[BEGIN EXTRACTED INFORMATION]
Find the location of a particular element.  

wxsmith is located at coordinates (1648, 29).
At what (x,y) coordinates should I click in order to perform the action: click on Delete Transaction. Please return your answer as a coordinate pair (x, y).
[END EXTRACTED INFORMATION]
[BEGIN EXTRACTED INFORMATION]
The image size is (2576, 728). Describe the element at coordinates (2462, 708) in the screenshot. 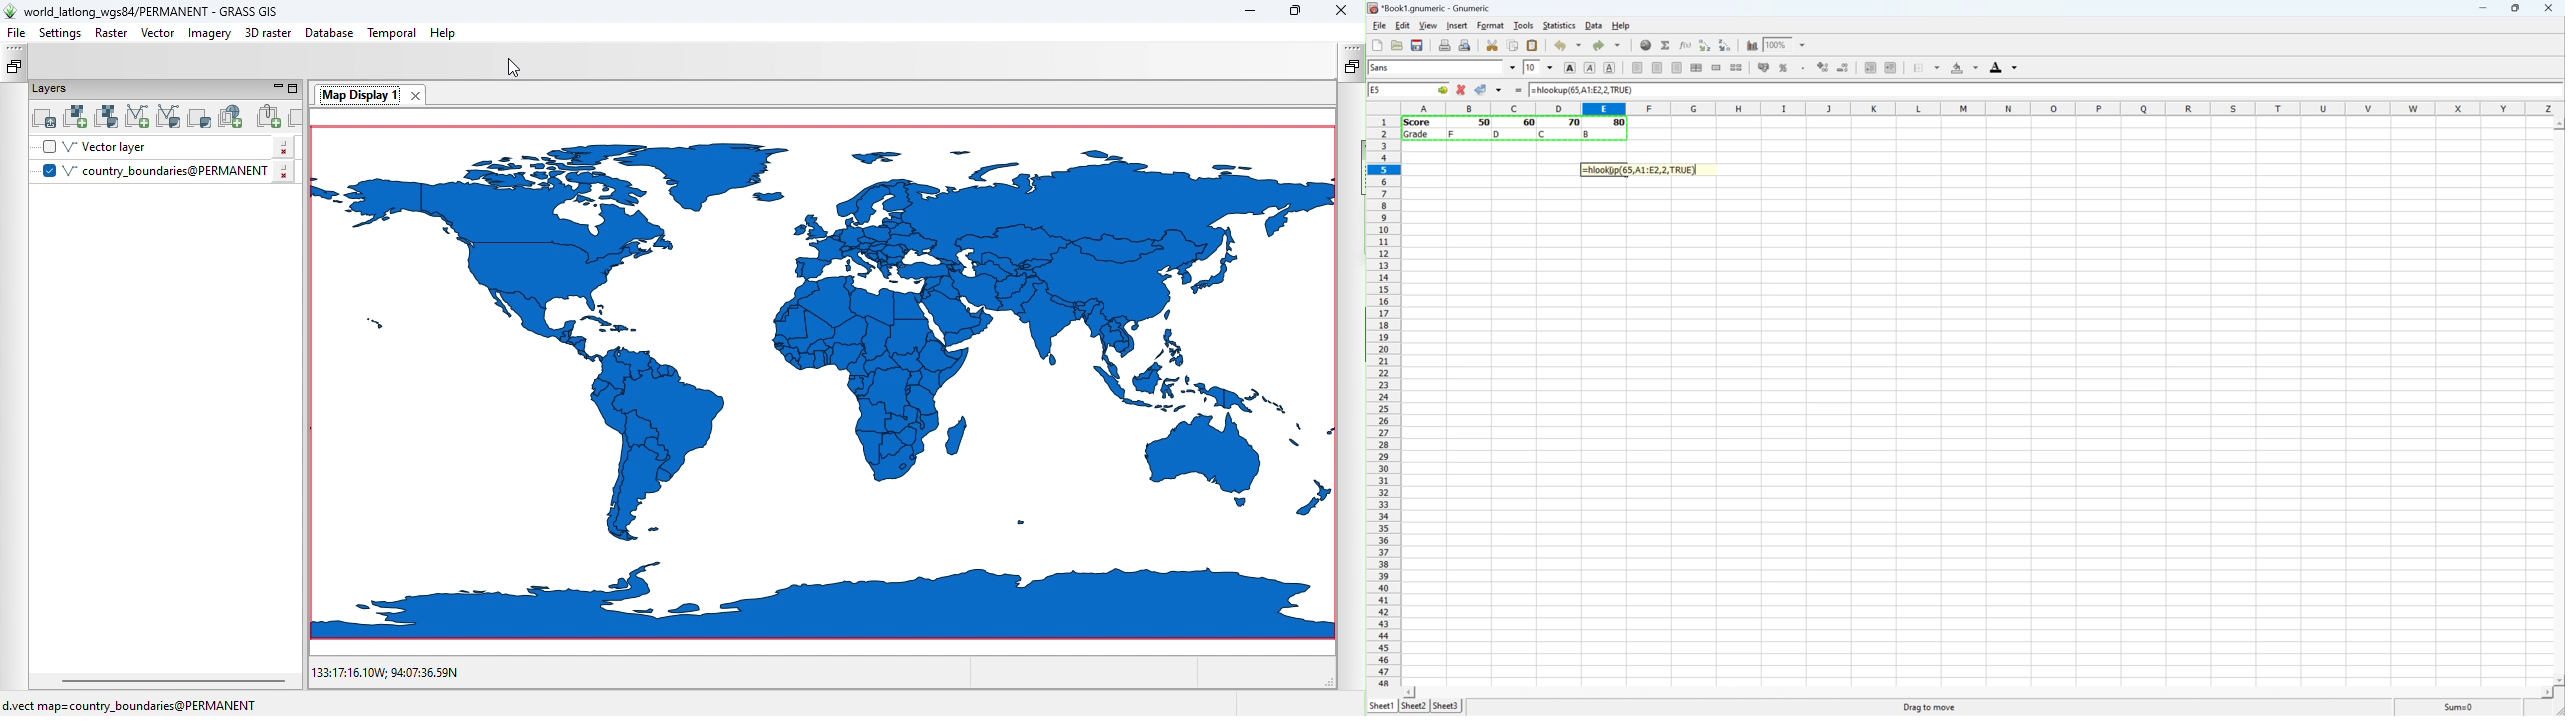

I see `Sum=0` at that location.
[END EXTRACTED INFORMATION]
**GIVEN PROBLEM**
Convert the listing lines into a JSON list of strings, one string per line and blank lines omitted, beginning at the line that contains "The image size" and stopping after the line that contains "at that location.". Include only those lines, and leave out any pictures.

**EXPECTED ANSWER**
[
  "The image size is (2576, 728). Describe the element at coordinates (2462, 708) in the screenshot. ",
  "I see `Sum=0` at that location."
]